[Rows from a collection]

☆ ☆ ☆ ☆ ☆ ☆ ☆

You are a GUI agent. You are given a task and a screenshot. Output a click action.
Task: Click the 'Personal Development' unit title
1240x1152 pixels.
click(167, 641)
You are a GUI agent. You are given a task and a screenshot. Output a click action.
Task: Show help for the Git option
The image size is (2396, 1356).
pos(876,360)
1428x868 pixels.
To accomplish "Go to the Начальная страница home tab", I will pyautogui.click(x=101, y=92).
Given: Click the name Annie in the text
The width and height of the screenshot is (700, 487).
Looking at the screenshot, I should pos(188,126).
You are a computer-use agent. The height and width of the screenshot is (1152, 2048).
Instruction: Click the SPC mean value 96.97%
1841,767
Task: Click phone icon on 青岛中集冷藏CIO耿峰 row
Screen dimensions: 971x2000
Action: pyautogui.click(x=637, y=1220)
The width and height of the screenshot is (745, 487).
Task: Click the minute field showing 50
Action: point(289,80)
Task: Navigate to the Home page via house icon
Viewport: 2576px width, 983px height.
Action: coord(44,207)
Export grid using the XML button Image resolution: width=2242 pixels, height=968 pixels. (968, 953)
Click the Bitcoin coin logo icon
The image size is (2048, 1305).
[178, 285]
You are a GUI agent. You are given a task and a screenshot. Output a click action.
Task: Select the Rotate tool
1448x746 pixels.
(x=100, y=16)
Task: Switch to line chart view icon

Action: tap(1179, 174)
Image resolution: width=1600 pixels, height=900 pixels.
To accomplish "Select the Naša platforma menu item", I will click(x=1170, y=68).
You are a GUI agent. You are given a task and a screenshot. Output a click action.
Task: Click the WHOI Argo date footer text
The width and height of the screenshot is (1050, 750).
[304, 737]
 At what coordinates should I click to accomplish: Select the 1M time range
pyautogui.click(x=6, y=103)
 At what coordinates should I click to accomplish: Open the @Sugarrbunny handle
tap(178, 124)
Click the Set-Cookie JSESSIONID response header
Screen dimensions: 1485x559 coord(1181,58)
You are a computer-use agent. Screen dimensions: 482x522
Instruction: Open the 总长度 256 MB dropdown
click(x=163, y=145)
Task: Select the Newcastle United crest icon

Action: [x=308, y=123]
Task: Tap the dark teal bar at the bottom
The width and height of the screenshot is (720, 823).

☆ ☆ ☆ ☆ ☆ ☆ ☆

(EXERCISE DETAILS):
Please reproduce all of the rows above word for word, with no changes.

(EXERCISE RESULT):
You are a GUI agent. You are given a task and a screenshot. Output a click action.
Task: Click the 'Personal Development' unit title
1240x1152 pixels.
click(167, 641)
You are a GUI agent. You are given a task and a screenshot. Output a click action.
Task: Show help for the Git option
The image size is (2396, 1356).
pos(876,360)
1428x868 pixels.
To accomplish "Go to the Начальная страница home tab", I will pyautogui.click(x=101, y=92).
Given: Click the name Annie in the text
The width and height of the screenshot is (700, 487).
Looking at the screenshot, I should pos(188,126).
You are a computer-use agent. The height and width of the screenshot is (1152, 2048).
Instruction: Click the SPC mean value 96.97%
1841,767
Task: Click phone icon on 青岛中集冷藏CIO耿峰 row
Screen dimensions: 971x2000
Action: pyautogui.click(x=637, y=1220)
The width and height of the screenshot is (745, 487).
Task: Click the minute field showing 50
Action: point(289,80)
Task: Navigate to the Home page via house icon
Viewport: 2576px width, 983px height.
Action: coord(44,207)
Export grid using the XML button Image resolution: width=2242 pixels, height=968 pixels. (968, 953)
Click the Bitcoin coin logo icon
The image size is (2048, 1305).
[178, 285]
You are a GUI agent. You are given a task and a screenshot. Output a click action.
Task: Select the Rotate tool
1448x746 pixels.
(x=100, y=16)
Task: Switch to line chart view icon

Action: tap(1179, 174)
Image resolution: width=1600 pixels, height=900 pixels.
To accomplish "Select the Naša platforma menu item", I will click(x=1170, y=68).
You are a GUI agent. You are given a task and a screenshot. Output a click action.
Task: Click the WHOI Argo date footer text
The width and height of the screenshot is (1050, 750).
[304, 737]
 At what coordinates should I click to accomplish: Select the 1M time range
pyautogui.click(x=6, y=103)
 At what coordinates should I click to accomplish: Open the @Sugarrbunny handle
tap(178, 124)
Click the Set-Cookie JSESSIONID response header
Screen dimensions: 1485x559 coord(1181,58)
You are a computer-use agent. Screen dimensions: 482x522
Instruction: Open the 总长度 256 MB dropdown
click(x=163, y=145)
Task: Select the Newcastle United crest icon

Action: [x=308, y=123]
Task: Tap the dark teal bar at the bottom
The width and height of the screenshot is (720, 823).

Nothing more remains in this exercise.